DATA SHOWN:

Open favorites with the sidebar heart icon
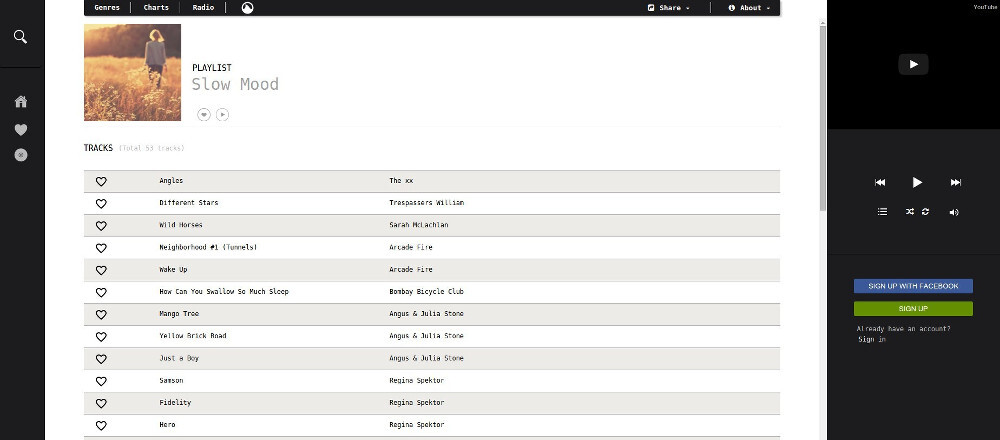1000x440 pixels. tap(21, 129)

...

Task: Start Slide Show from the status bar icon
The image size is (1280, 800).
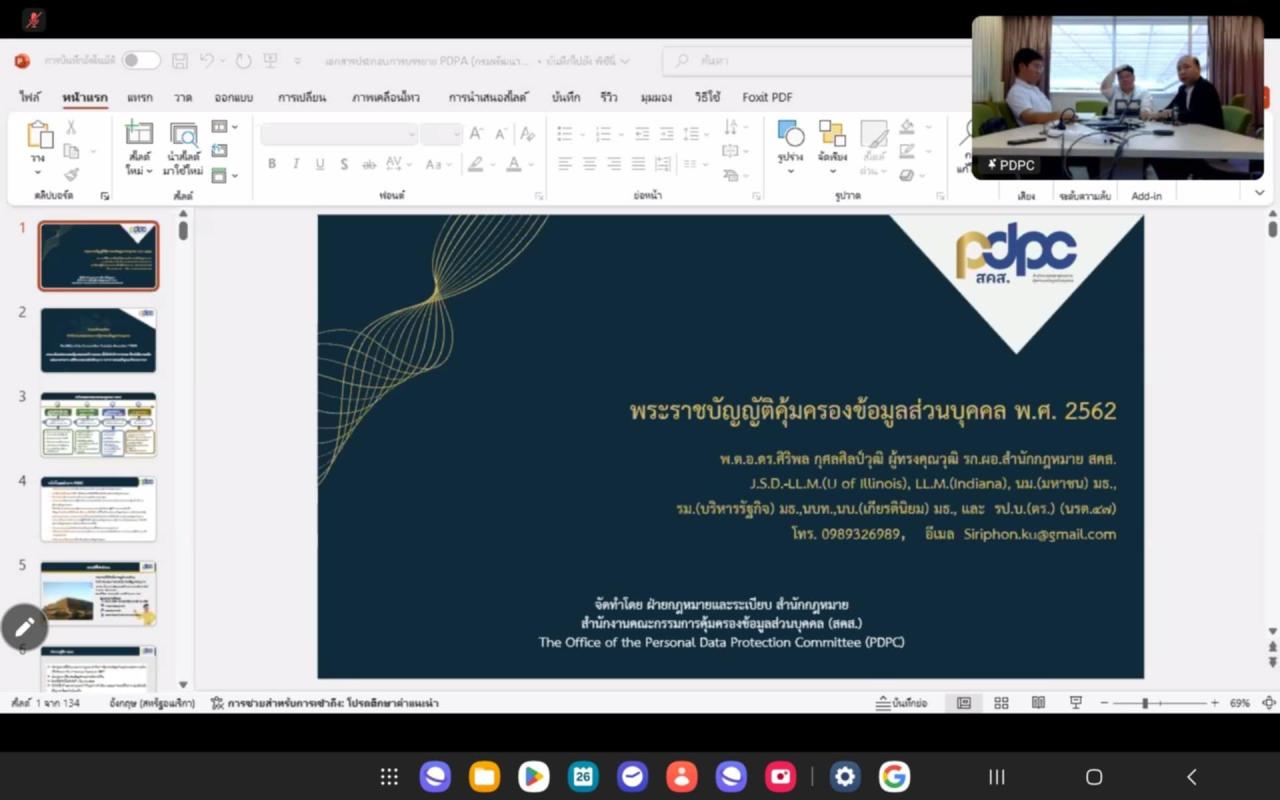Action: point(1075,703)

==

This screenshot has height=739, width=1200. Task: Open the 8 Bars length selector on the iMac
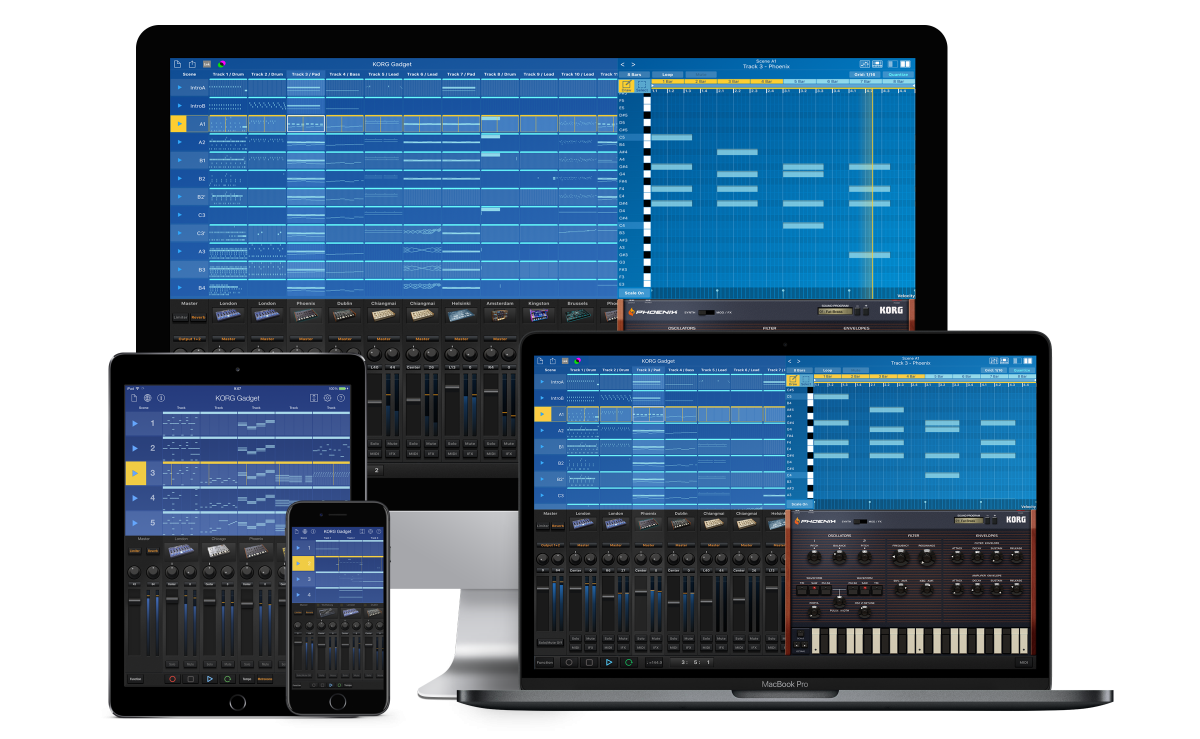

EXERCISE DESCRIPTION:
Reply with the number of lines in the data above that contain "Task", and with nothing else.

ANSWER FOR THIS EXERCISE:
2